We live in an era dominated by global financial crises, climate change, floods, droughts, bushfires, global epidemics and many other stochastic phenomena. In addition, this is also an era where, thanks to computer, sensor and satellite technologies, data are collected on a scale unimaginable only a few years ago. These twin drivers of the need to understand and manage uncertainty on the one hand and to exploit valuable information stored in enormous data bases on the other hand, ensure that subjects of Stochastic Modelling and Statistics are more relevant than ever. Consequently, the work of Flinders' Statistics and Stochastic Modelling research group focusses on problems related to risk management, probability modeling, classification theory and analysis of survival data. Specific projects, currently being investigated are listed below.
Professional and community engagement
Alan Branford is President of the South Australian Branch of the Statistical Society of Australia Inc.
Local grade inflation and local proportion of withdrawals
Alan Branford and his collaborators Jonathan Kuhn and Aaron Warren from Purdue University North Central and Diane Maletta from University of Notre Dame have been investigating relationships between grade inflation and proportion of withdrawals, at a small public university in the US. The findings of these investigations will appear in the Research of Higher Education Journal, published by Academic and Business Research Institute (AABRI).
The study was based on the assumption that educational institutions must be accountable to communities in general and students in particular, and fair and consistent assessment is an important component of this. If assigned grades for one group of students are higher than grades for a similar group of students, then grade inflation is said to be localised to the first group relative to the second. Local grade inflation is essentially a form of favouritism; one group of students is favored over another group of students. Identifying the behavior of local grade inflation involves comparing local grade point averages (LGPAs) of the grade distributions of different groups of students. Local grade point averages were calculated from the grades of individual students. Grade distributions for 7,500 class sections from a small public Midwestern University, from fall 1998 to fall 2007, were collected and analysed. Statistically significant (p-value < 0.01) categorical explanatory variables for LGPAs were compared and contrasted with statistically significant categorical explanatory variables for local proportions of withdrawals (LPWs). Statistical analysis found clear evidence (p-value < 0.01) that both LGPA and LPW are significantly different for different explanatory variables such as courses and instructors, as well as subjects, departments and academic course levels, but not for instructor academic qualifications, gender, and job category, nor for academic year, academic semester and class time period. Moreover, the R^2 measures of fit of model to data for one-variable, two-variable and multi-variable LGPA-dependent analysis of variance models were mostly larger than for equivalent LPW-dependent one-variable, two-variable and multi-variable models.
Unlocking the grid: the future of the electricity distribution networkThis project consists of work carried out under Australian Research Council Linkage Grant (Dr. J.Boland, Mr D. Bruce, Prof J. A. Filar, Dr T. Wigley). Project titled “Unlocking the grid: the future of the electricity distribution network”. Duration: 2009-2011.
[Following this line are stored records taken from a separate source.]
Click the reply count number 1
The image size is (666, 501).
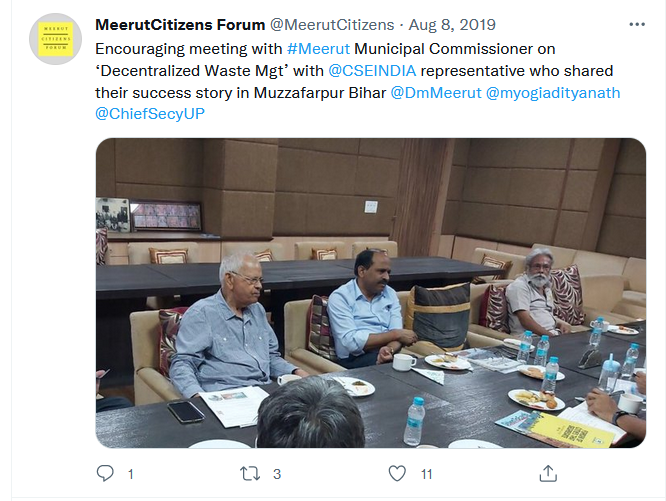pyautogui.click(x=131, y=474)
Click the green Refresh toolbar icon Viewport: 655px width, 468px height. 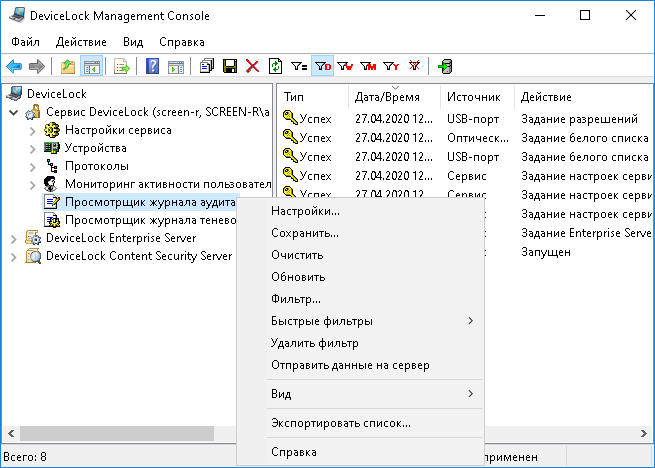tap(275, 67)
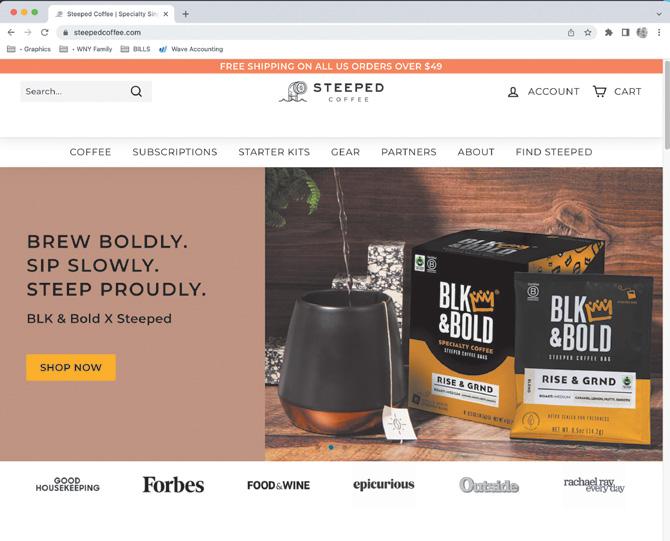Open the browser extensions puzzle icon
This screenshot has width=670, height=541.
[x=608, y=32]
Increases in electricity demand lack uniformity in time and space. Power networks across Australia need considerable reinvestment over the next decade or so. This research models optimum placement of nodes within existing networks to best fit future spatial structure of demand. Significant benefits can be gained through a scientific design of the planned grid architecture, enabling timely and efficient incorporation of new wind or solar farms, and a carbon emission efficient and cost effective electricity grid management strategy.
Strategic integration of renewable energy systems into the electricity gridThis project consists of work carried out under Australian Research Council (Discovery Grant) ( Dr J. Boland and Prof. J.A. Filar). Project titled “Strategic integration of renewable energy systems into the electricity grid”. Duration: 2009-2011.
Electricity generation companies are using renewable energy systems to lower greenhouse gas emissions (GHG), but without determining which mixture of technologies is most beneficial. We exploit advanced stochastic modelling and dynamic optimisation techniques to structure the integration of renewable energy systems into the electricity supply system, to provide the greatest reduction in GHGs, at least cost, while maintaining supply strictures set by the National Electricity Market Management Company. Our methods aim to determine the mix of resources needed to schedule this integration to cater for the stochastic nature of both electricity demand and renewable energy resources while meeting mandatory targets.